La Francia boccia le bocciature? Polemiche antiche e nuove opportunità

Il dibattito in corso in Francia sull’opportunità di abbandonare il tradizionale modello valutativo centrato su conoscenze misurate con prove rigide, a scadenze fisse, fin già dalla scuola primaria, ricorda in parte le discussioni svoltesi in Italia negli anni settanta dello scorso secolo quando i voti furono sostituiti dalle schede di valutazione personalizzate (legge n. 517/1977).

Una parte dei docenti, soprattutto di scuola media, guardò con diffidenza alla novità, considerandola un invito ad abbassare gli standard di prestazione minimi da richiedere agli studenti, un’altra parte si mise con entusiasmo alla guida del movimento innovatore svolgendo una funzione trainante all’interno delle scuole di appartenenza.

Poi in Italia la pratica della valutazione per schede degradò lentamente in una routine burocratica che finì per produrre giudizi sempre più ambigui e diplomatizzati, incomprensibili per gran parte delle famiglie.    

Di qui la richiesta, cavalcata dal centro-destra nel 2008, di tornare ai voti – più ‘comunicativi’ e trasparenti – che però non è stata accompagnata in Italia dalla definizione di standard rigidi (a differenza, per esempio, di quanto fece la Thatcher con il National Curriculum), con la conseguente compresenza di una logica quantitativa orientata alla selezione, come è quella dei voti voluti dalla Gelmini, con una orientativa e tendenzialmente non selettiva come quella che ispira le ‘Indicazioni nazionali’ nelle sue varie configurazioni, da  Bertagna (2003) in avanti.

Di questa contraddizione sembra consapevole l’ex sottosegretario Marco Rossi Doria, che in un articolo pubblicato da ‘La Stampa’ si è chiesto se “non sarebbe meglio strutturare il sistema di conoscenze e competenze richieste per livelli, raggiungibili a scuola o anche dopo la fine della scuola senza dover per forza bocciare”.
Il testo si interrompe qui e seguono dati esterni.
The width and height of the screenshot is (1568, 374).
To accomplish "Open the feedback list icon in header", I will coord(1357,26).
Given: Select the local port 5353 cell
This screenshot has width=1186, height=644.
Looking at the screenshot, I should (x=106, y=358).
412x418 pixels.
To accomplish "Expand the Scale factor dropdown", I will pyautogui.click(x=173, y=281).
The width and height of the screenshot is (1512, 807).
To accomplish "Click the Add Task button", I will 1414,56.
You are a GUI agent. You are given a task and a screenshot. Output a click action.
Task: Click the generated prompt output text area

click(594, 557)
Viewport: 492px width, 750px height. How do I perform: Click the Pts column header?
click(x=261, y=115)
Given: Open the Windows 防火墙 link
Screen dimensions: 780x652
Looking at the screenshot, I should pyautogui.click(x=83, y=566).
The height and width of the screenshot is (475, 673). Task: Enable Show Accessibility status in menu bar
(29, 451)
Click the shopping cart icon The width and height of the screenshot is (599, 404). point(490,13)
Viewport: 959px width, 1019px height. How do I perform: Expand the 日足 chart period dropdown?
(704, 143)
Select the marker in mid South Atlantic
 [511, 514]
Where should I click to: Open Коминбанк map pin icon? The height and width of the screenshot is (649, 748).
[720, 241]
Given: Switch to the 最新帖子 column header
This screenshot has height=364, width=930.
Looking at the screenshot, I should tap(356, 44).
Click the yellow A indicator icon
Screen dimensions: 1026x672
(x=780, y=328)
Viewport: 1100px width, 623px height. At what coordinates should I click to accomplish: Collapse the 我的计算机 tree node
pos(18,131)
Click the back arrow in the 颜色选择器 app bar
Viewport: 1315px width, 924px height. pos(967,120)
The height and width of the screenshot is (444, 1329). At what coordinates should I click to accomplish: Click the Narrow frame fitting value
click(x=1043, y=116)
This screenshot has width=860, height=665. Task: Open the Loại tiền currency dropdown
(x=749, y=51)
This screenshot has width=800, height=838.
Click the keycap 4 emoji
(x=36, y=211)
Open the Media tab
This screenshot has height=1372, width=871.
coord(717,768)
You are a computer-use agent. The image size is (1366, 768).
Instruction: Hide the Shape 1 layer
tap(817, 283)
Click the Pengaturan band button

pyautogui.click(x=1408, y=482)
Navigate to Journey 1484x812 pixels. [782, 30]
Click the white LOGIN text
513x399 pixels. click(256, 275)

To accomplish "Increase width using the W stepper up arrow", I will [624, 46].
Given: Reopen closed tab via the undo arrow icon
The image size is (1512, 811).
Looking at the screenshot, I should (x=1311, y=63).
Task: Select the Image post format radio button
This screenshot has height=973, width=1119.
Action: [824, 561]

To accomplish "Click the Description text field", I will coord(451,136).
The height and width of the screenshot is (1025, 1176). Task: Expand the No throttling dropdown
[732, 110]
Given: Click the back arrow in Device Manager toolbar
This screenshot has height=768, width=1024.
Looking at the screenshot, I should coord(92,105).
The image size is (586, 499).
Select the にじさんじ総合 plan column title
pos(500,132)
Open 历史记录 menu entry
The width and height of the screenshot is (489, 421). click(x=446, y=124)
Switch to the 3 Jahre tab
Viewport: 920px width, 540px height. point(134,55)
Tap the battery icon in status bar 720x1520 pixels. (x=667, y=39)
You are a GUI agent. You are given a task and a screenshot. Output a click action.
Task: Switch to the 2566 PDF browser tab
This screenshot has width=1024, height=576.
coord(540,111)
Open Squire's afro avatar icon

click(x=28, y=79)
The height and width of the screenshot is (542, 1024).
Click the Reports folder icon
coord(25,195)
Questo vorrebbe dire passare dalla logica degli standard uguali per tutti a quella della certificazione delle competenze individuali effettivamente possedute. Il dibattito in corso in Francia mette in luce la necessità di una scelta chiara tra queste due alternative. Sarebbe bene che anche in Italia maturasse una analoga consapevolezza.